The extension Whiteford signed included the following assertions:
"I hereby knowingly, with full understanding, waive my rights to: An open hearing on an extension of my Order of Probation/Parole; my rights to be represented by counsel; my right to a court appointed counsel if I am unable to employ counsel; and rights to call witnesses and present evidence for my benefit as afforded me in accordance with K.S.A. 22-3716."
She also consented to "a finding of judicial necessity by the Court pursuant to K.S.A. 21- 4611(c)(8)." The district court subsequently approved the extension.
In December 2023, Whiteford's ISO moved to revoke Whiteford's probation, citing Whiteford's alleged consumption of narcotics on multiple occasions, her change of residence without permission, her failure to obtain stable housing, her failure to appear for an intake appointment for inpatient substance use treatment and to attend inpatient and outpatient substance use treatment, her avoidance of two random urinalysis tests, and her failure to verify that she obtained a mental health evaluation as directed.
At the revocation hearing, Whiteford waived her right to a contested hearing and admitted to or did not contest all allegations with the exception of three: (1) being dishonest with her ISO regarding knowledge of an inpatient drug treatment date; (2) failure to submit confirmation of a mental health evaluation; and (3) failure to obtain stable housing.
The district court revoked Whiteford's probation, noting that she "admits or does not contest [11] of the 14 violations" alleged by her ISO and that "the State met its burden on the remaining [3] violations." It found Whiteford was "not amenable to
3 probation" due to her commission of a new crime. The court also expressed concerns regarding the risk that her continued drug use and failure to participate in any substance abuse treatment created for her personal well-being, as well as for the public at large. The district court ordered Whiteford to serve her underlying sentence of 24 months' imprisonment.

• Recorded information:
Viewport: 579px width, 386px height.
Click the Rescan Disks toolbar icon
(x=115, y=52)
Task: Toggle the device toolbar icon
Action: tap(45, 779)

• Written tasks:
**a.** In the passage on Whiteford's probation, how many months of imprisonment did the district court order her to serve?
**b.** Resume the passage on Whiteford's probation right after its final sentence, writing the next part of the court's account.

• Exercise results:
**a.** 24 months.

**b.**
Whiteford now brings her case before this court for a determination of whether the extension of her probation violated the terms of K.S.A. 21-6608(c)(8), and whether her revocation proceedings and the district court's justification for imposing her underlying sentence were legally infirm. Additional facts are included where necessary to resolve the issues presented.
LEGAL ANALYSIS
I. Whiteford knowingly and voluntarily waived her right to a hearing and agreed to an extension of her probation.
Whiteford contends that her probation legally concluded on September 27, 2023, because under the statute, an extension of probation can only be accomplished through a court hearing accompanied by a finding of judicial necessity. The State counters that reading K.S.A. 2018 Supp. 22-3716(b)(2) and K.S.A. 21-6608(c)(8) in conjunction with one another, and this court's earlier interpretations of those provisions, allows defendants to waive their right to a hearing. It further asserts that Whiteford's waiver was knowingly and voluntarily given.
Standard of Review
Resolution of this issue requires a review of both the district court's jurisdiction under K.S.A. 21-6608(c)(8) and the waiver provision under K.S.A. 2018 Supp. 22-
4 3716(b)(2). We exercise unlimited review over questions that concern jurisdiction and statutory interpretation. State v. Delacruz, 307 Kan. 523, 529, 411 P.3d 1207 (2018).
When asked to interpret a statute we begin with the fundamental rule that "'the intent of the legislature governs if that intent can be ascertained.'" Harsay v. University of Kansas, 308 Kan. 1371, 1381, 430 P.3d 30 (2018) (citing In re Estate of Strader, 301 Kan. 50, 55, 339 P.3d 769 [2014]). An appellate court does not resort to statutory construction if the statute's language is plain and unambiguous. Rather, it "'merely interprets the language as it appears; it is not free to speculate and cannot read into the statute language not readily found there.'" Harsay, 308 Kan. at 1381 (citing In re Estate of Strader, 301 Kan. at 55).
K.S.A. 21-6608(c)(8) provides:
"[T]he court may modify or extend the offender's period of supervision, pursuant to a modification hearing and a judicial finding of necessity. Such extensions may be made for a maximum period of five years or the maximum period of the prison sentence that could be imposed, whichever is longer, inclusive of the original supervision term."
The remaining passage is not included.